- Monro as assistant provost and counselor for veterans in 1949

Dean of Harvard College
- In office 1958 – 1967
- Preceded by: Delmar Leighton
- Succeeded by: Fred Glimp

Personal details
- Born: December 23, 1912 North Andover, Massachusetts, U.S.
- Died: March 29, 2002 (aged 89) La Verne, California, U.S.
- Spouse: Dorothy Steven Foster ​ ​(m. 1936; died 1984)​
- Children: 2
- Education: Phillips Academy
- Alma mater: Harvard College
- Awards: Bronze Star Medal (1945) Doctor of Humane Letters (1967)

Military service
- Allegiance: United States
- Branch: United States Navy
- Rank: Damage control officer
- War: World War II

= John U. Monro =

American academic administrator

John Usher Monro (December 23, 1912 – March 29, 2002) was an American academic administrator and Dean of Harvard College from 1958 to 1967. He made national headlines when he left Harvard for Miles College, a historically black and then-unaccredited institution in Birmingham, Alabama.

Monro, born in Massachusetts and educated at Phillips Academy in Andover, worked as a journalist after graduating from Harvard University in 1935. When the United States entered World War II in 1941, he joined the United States Navy and later served on the USS Enterprise. He was honoured with a Bronze Star for his efforts as a damage control officer. After the war, he worked in various roles at Harvard, became the director of financial aid and co-founded the College Scholarship Service. He was made Dean of Harvard College in 1958, but his strong interest in supporting black students saw him leave Harvard to work as director of freshman studies at Miles College in 1967. In the late 1970s, he moved on to Tougaloo College, where he worked as the director of its writing center.

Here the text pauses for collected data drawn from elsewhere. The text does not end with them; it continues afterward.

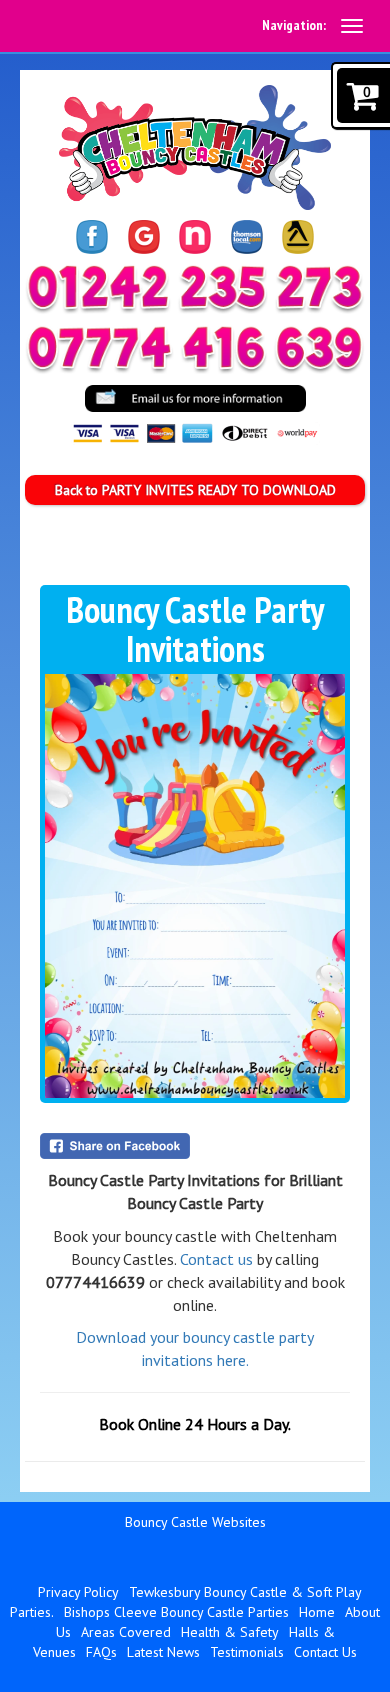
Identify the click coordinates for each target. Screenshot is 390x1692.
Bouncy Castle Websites (195, 1522)
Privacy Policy (78, 1592)
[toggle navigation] (352, 26)
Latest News (163, 1652)
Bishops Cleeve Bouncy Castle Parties (176, 1612)
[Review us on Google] (144, 237)
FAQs (101, 1652)
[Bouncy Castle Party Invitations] (195, 886)
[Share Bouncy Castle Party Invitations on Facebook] (195, 1146)
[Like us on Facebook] (92, 237)
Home (317, 1612)
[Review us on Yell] (298, 237)
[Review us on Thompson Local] (247, 237)
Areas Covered (126, 1632)
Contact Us (325, 1652)
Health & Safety (230, 1632)
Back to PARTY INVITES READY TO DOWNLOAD (195, 490)
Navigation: (294, 25)
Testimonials (247, 1652)
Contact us (216, 1259)
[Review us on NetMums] (195, 237)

== Early life and education ==
Monro was born in North Andover, Massachusetts, to Claxton and Frances Sutton Monro on December 23, 1912. His father was a Harvard-educated chemist working at the American Woolen Company and his mother was the daughter of a mill owner. As his family was not well-off, he attended Phillips Academy at Andover on a scholarship and was later admitted to Harvard College, also on a scholarship. He was aware of social and racial issues, interested in Karl Marx but refused to join the Communist Party, saying that whenever one disagreed with the communists, "they'd try to bulldoze you". Nonetheless, he believed in historical materialism, but said that he "could profit from knowing that without joining the party".

He was heavily involved in journalism at Harvard, serving as an editor for The Harvard Crimson in 1934. However, he found it too socially conservative and set up a rival daily, the Harvard Journal, which ran for almost six weeks. It was more inclusive than the all-male Crimson, as it covered the entire university and had a section on Radcliffe College with its own editorial board. Due to the time spent on editing the new newspaper, he did not finish his senior thesis on time and graduated in 1935, a year late. He was interested in Scottish history because of familial ties to Scotland—he had relatives living in Foulis Castle—and wrote his senior thesis on eighteenth-century Scottish history.

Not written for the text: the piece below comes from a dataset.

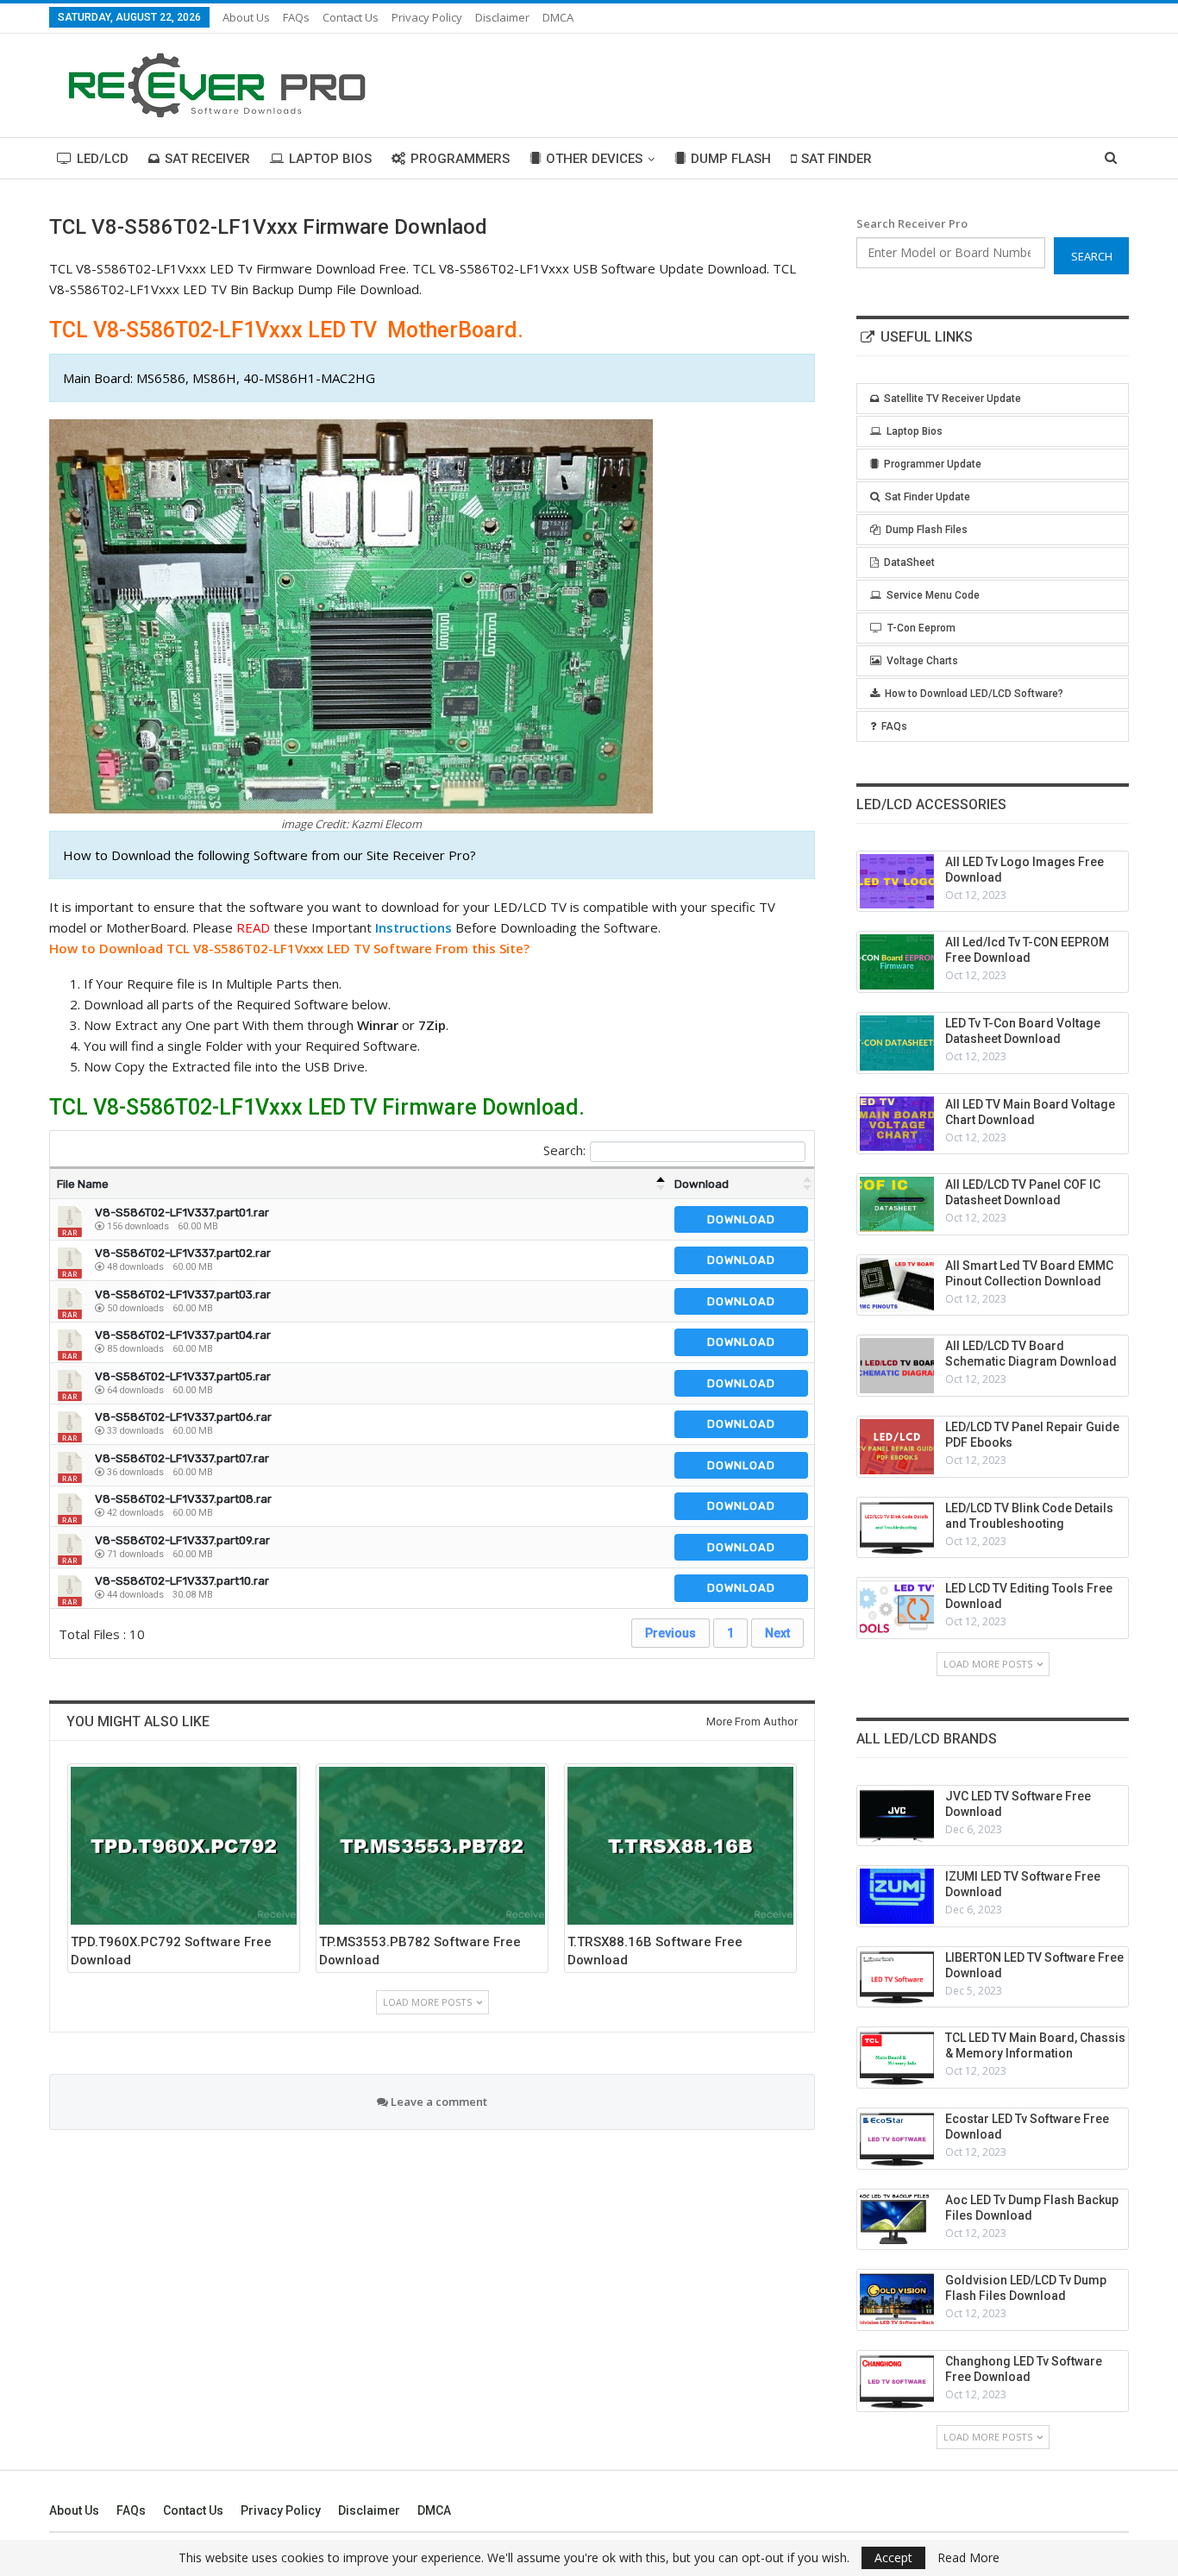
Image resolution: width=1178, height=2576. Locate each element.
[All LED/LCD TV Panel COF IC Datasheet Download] (897, 1204)
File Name (83, 1184)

He then worked as Harvard correspondent for the Boston Evening Transcript and writer for the Harvard news office until the United States entered World War II in 1941.

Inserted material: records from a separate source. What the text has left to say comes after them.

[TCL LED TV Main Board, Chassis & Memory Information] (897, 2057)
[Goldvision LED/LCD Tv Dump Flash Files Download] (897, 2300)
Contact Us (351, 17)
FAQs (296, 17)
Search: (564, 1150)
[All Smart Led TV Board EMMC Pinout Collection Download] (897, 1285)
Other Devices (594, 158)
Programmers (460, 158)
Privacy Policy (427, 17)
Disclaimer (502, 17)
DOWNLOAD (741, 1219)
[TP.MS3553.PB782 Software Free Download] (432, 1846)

== War service and career at Harvard ==
Initially enlisting for the public relations department of the Navy, Monro later became a damage control officer on the USS Enterprise. His position put him in charge of machinists and sailors repairing the ship in the event of an attack. He was awarded a Bronze Star for his "organizational leadership" during a kamikaze attack on the carrier near Okinawa in 1945. According to Archie Epps, Monro's dedication to racial integration began when he was tasked by his captain to integrate his ship.

Originally intending to continue his career as a journalist after the war, he was convinced to work at Harvard’s Office of Veterans Affairs. He became director of financial aid in 1950. Disagreeing with Harvard's approach to use financial aid as a means to compete for the best applicants, he devised a formula to calculate applicants' actual need for aid instead. A simplified version called the "Monro Doctrine" (Note: Not to be confused with the Monroe Doctrine) is still used today. He also helped set up the College Scholarship Service in the 1950s and was its first chairman. Harvard Student Agencies was also created by Monro in 1958.

He became Dean of Harvard College in 1958 and was awarded an L.H.D. in 1967. He took a hard line against drug use, promising to expel anyone involved in their distribution or use.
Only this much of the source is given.